The Kafka Connect Neo4j Connector is the recommended method to integrate Kafka with Neo4j, as Neo4j Streams is no longer under active development and will not be supported after version 4.4 of Neo4j.

The most recent version of the Kafka Connect Neo4j Connector can be found here.

Overview

Neo4j Clustering is a feature available in Enterprise Edition which allows high availability of the database.

Neo4j Plugin

When the Neo4j Streams plugin is used with a Neo4j cluster, there are several things to keep in mind:

  • The plugin must be present in the plugins directory of all cluster members, and not just one.

  • The configuration settings must be present in:

    • all neo4j.conf files for versions prior of 4.0.7, and not just one;

    • all streams.conf files for versions since 4.0.7, and not just one.

Through the course of the cluster lifecycle, the leader may change; for this reason the plugin must be everywhere, and not just on the leader.

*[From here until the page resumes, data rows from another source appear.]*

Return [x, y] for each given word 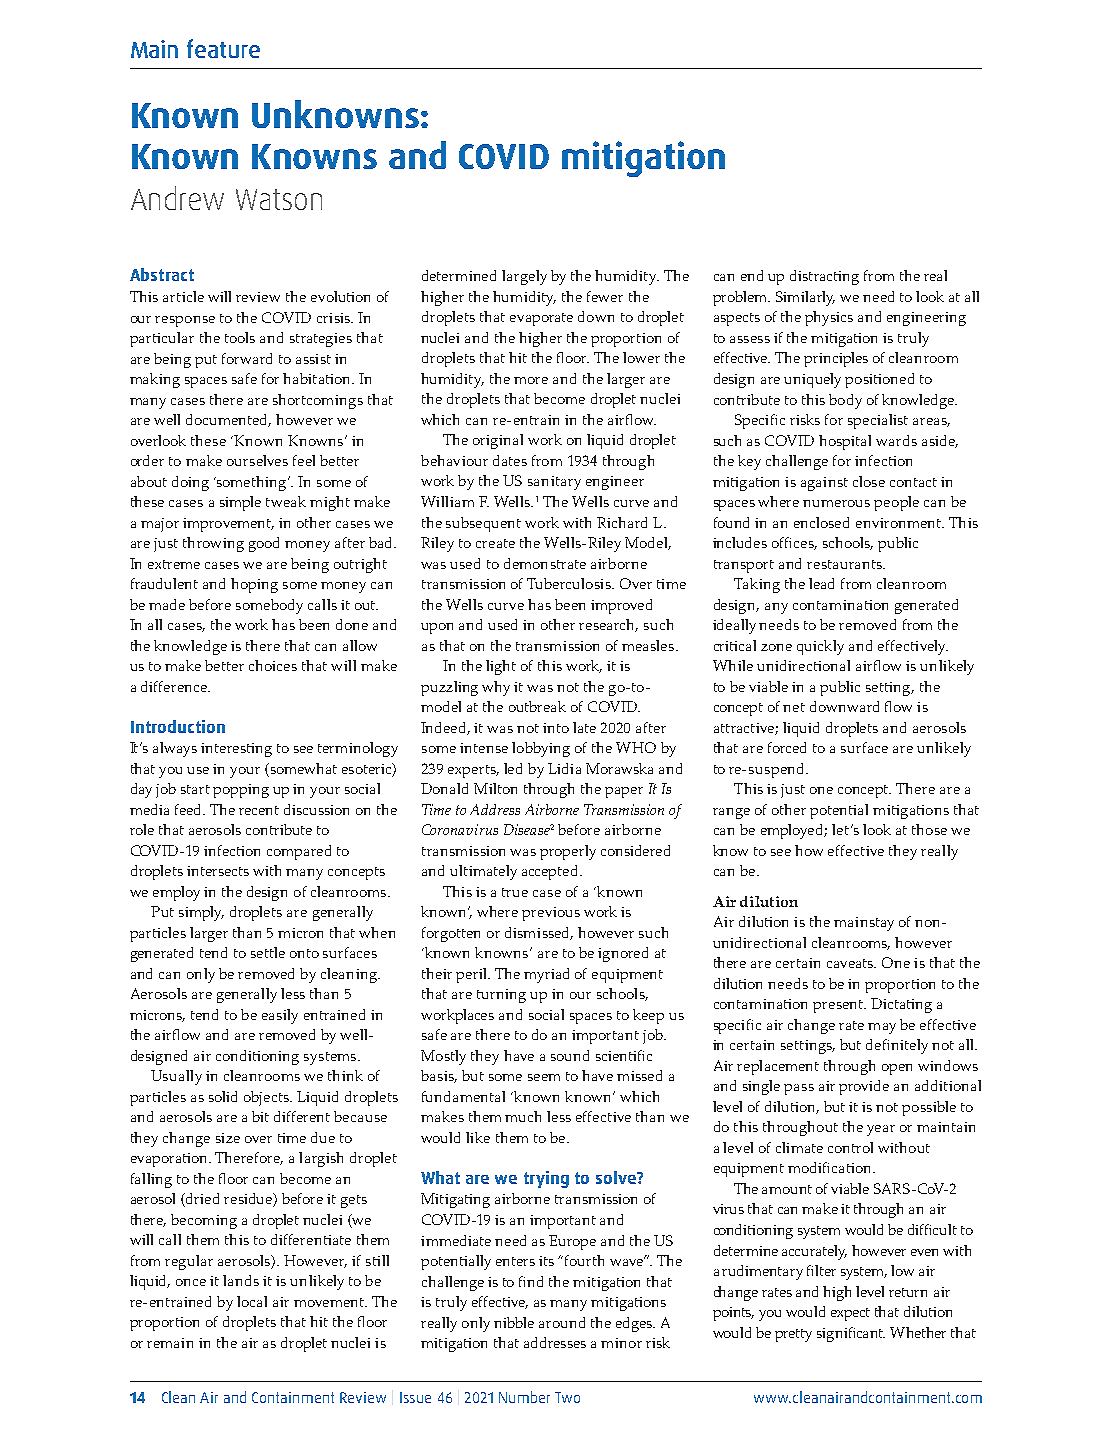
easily [280, 1016]
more [531, 380]
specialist [878, 421]
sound [570, 1055]
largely [524, 277]
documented [228, 420]
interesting [236, 750]
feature [223, 48]
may [882, 1028]
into [556, 728]
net [794, 707]
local [252, 1301]
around [562, 1322]
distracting [824, 277]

The plugin detects the leader, and will not attempt to perform a write (i.e. in the case of the consumer) on a follower where it would fail. The plugin checks cluster toplogy as needed.

Additionally for CDC, a consideration to keep in mind is that as of Neo4j 3.5, committed transactions are only published on the leader as well. In practical terms, this means that as new data is committed to Neo4j, it is the leader that will be publishing that data back out to Kafka, if you have the producer configured.

The neo4j streams utility procedures, in particular CALL streams.publish, can work on any cluster member, or read replica. CALL streams.consume may also be used on any cluster member, however it is important to keep in mind that due to the way clustering in Neo4j works, using streams.consume together with write operations will not work on a cluster follower or read replica, as only the leader can process writes.

Remote Clients

Sometimes there will be remote applications that talk to Neo4j via official drivers, that want to use streams functionality. Best practices in these cases are:

  • Always use a neo4j:// driver URI when communicating with the cluster in the client application.

  • Use Explicit Write Transactions in your client application when using procedure calls such as CALL streams.consume to ensure that the routing driver routes the query to the leader.